Google is combining Android and Chrome OS for 2017 say insiders
Company was waiting to see which approach won, suggest reports
Google has had long-term plans to fold Android and Chrome OS into the same operating system, and those plans are close to fruition, with a proposed completion date of 2017, so the Wall Street Journal reports after speaking to "people familiar with the matter".
The Google insiders revealed that company engineers have been working for around two years to combine Android and Chrome OS into a single platform, but may have been hedging their bets in order to gain a clear idea of exactly how Google's approach to operating systems would play out in terms of numbers of users.
Android now powers over 80 per cent of smartphones across the world, with Chrome inside only around three per cent of PCs (mainly Chromebook products, which are used mainly in the education sector).
While Android, in effect, apes Apple's iOS model by relying on plugging apps into a main software environment, Chrome OS attempted to bring a more web-based functionality to the fore when designing system software.
With notions of running entirely in the cloud, the point of Chrome was to access all software through a web browser environment as opposed to relying on locally installed applications for functionality.
Effectively, the Chrome approach has always hobbled Google's hold on the laptop market, with the use case for Chromebooks having to be reduced to office or campus-bound work. Computing knows of few CIOs who have deployed Chromebooks for day-to-day productivity tasks.

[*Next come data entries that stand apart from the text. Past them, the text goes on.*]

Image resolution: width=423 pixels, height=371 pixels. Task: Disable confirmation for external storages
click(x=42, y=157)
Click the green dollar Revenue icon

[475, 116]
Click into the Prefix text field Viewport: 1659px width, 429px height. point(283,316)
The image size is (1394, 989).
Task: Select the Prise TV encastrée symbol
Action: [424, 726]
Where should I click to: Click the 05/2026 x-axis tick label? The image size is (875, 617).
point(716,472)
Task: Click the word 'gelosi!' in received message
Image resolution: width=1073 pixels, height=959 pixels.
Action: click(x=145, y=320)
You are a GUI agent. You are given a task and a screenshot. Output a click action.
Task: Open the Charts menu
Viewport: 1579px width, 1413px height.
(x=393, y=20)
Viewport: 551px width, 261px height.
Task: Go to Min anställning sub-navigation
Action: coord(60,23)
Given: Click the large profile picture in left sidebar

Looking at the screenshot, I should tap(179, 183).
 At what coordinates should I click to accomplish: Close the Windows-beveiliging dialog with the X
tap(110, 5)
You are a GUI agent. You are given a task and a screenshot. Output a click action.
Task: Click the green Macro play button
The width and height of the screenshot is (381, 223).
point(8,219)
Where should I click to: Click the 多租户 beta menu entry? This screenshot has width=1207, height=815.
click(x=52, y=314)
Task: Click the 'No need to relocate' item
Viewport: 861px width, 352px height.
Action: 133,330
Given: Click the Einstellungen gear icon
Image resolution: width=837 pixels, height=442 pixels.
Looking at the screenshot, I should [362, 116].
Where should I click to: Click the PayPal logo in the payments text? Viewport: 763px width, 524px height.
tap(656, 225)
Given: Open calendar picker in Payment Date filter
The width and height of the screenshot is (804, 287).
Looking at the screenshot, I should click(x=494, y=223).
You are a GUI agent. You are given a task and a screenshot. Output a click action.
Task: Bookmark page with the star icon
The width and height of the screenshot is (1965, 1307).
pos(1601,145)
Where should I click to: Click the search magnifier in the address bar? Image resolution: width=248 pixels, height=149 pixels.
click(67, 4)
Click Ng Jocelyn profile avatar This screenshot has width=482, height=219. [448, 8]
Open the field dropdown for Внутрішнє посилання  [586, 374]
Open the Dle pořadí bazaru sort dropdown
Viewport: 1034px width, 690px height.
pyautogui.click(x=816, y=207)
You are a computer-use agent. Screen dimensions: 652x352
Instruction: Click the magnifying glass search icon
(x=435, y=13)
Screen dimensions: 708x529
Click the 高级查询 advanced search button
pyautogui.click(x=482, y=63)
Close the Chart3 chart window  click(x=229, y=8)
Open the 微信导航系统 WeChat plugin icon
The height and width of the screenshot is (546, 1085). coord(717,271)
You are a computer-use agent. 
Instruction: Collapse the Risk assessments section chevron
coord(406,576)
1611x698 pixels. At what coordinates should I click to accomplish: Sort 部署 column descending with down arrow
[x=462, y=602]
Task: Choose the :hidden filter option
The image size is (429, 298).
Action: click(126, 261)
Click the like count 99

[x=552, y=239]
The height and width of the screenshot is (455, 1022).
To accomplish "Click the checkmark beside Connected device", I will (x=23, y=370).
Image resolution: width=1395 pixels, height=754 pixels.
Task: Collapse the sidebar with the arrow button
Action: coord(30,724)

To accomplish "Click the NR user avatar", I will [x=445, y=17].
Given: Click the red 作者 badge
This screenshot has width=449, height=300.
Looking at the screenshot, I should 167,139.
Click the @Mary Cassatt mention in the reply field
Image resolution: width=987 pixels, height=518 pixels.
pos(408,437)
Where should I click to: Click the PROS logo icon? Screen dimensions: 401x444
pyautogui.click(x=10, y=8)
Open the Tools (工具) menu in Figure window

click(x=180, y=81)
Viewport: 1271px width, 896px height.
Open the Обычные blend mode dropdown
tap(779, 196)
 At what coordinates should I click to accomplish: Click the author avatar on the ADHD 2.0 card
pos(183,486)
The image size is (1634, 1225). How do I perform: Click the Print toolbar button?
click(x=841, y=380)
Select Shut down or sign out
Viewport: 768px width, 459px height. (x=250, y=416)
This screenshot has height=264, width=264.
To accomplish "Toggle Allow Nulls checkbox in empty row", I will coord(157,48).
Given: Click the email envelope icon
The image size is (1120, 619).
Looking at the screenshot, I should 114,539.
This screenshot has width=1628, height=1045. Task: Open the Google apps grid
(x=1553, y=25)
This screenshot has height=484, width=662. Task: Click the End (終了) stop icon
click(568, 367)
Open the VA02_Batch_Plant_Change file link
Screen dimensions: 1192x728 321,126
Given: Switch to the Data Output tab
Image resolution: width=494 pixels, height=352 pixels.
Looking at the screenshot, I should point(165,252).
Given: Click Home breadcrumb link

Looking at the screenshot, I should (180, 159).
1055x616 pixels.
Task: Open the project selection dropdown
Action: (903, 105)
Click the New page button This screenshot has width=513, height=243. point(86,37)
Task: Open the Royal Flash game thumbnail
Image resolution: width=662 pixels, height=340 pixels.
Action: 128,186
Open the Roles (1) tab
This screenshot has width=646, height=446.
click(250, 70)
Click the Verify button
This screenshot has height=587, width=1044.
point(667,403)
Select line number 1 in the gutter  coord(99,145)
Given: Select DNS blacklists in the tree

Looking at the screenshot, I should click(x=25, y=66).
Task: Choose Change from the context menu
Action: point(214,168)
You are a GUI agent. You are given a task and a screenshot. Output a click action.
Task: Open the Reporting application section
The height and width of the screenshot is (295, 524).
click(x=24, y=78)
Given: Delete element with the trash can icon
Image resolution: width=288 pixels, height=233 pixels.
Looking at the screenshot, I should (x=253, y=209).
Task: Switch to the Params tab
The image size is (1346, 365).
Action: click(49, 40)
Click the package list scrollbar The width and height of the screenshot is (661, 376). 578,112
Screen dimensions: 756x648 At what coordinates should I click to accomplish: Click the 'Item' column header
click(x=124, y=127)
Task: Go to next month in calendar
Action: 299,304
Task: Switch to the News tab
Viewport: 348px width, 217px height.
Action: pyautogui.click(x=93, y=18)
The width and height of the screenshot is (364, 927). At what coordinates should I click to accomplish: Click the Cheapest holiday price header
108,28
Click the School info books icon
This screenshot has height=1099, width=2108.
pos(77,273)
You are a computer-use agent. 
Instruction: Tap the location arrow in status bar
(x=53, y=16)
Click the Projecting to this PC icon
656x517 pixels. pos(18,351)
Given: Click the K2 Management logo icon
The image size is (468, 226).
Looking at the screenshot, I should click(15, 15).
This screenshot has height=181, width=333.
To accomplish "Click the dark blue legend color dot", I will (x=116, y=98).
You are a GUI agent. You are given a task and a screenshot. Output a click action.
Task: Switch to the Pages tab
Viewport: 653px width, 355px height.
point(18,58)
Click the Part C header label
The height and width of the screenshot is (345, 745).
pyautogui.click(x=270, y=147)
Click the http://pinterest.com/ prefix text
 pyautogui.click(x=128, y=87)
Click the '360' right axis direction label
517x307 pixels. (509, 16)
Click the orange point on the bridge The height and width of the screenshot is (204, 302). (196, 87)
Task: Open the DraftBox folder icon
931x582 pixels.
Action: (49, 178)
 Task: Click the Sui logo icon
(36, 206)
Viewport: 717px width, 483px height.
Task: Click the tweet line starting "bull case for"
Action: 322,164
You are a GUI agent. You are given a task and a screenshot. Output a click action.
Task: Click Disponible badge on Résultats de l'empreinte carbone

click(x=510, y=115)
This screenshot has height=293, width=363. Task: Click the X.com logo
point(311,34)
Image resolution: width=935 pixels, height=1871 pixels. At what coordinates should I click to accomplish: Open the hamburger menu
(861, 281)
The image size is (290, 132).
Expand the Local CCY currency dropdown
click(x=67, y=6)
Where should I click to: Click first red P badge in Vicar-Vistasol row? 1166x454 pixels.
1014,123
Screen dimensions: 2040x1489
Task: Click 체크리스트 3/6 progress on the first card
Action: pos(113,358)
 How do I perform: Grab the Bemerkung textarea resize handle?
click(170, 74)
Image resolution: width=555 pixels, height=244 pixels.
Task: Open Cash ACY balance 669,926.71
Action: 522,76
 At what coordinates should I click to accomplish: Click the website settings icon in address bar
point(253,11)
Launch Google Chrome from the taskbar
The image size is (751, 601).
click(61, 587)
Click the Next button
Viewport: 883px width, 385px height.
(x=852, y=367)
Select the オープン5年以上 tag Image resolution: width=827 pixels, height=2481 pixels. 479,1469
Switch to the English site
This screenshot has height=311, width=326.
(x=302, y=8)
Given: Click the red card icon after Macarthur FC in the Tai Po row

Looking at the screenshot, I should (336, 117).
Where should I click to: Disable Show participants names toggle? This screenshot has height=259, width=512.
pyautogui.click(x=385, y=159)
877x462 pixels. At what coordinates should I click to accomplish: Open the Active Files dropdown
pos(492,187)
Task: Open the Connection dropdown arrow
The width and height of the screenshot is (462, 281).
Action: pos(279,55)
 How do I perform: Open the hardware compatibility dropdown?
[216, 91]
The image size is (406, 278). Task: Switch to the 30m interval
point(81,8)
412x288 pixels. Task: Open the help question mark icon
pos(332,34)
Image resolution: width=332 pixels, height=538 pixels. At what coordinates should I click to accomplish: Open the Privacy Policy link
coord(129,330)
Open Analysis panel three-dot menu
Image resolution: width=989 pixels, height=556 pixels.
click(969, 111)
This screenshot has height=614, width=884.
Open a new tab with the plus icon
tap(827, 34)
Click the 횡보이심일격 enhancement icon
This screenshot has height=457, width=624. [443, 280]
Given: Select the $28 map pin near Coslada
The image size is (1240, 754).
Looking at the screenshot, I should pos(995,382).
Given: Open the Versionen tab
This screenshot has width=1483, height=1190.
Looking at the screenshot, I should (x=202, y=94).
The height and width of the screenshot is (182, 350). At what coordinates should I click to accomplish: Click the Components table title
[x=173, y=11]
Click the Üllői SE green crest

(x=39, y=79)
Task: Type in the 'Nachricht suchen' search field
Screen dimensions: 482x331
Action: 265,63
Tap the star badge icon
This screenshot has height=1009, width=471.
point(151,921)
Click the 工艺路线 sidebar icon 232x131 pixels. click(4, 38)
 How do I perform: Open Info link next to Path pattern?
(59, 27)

The possibility of the Android approach proliferating beyond phones and tablets and onto laptops is interesting. The recently announced Google Pixel C is doing this, and even Apple seems to have finally realised that an app-based mobile OS can go all in with productivity with the announcement of the iPad Pro - though both of these machines will have to prove themselves in the field.
If Google can keep the high points of the Chrome OS environment running inside the Chrome browser, it may not even have to truly sacrifice the functionality on offer from either operating system.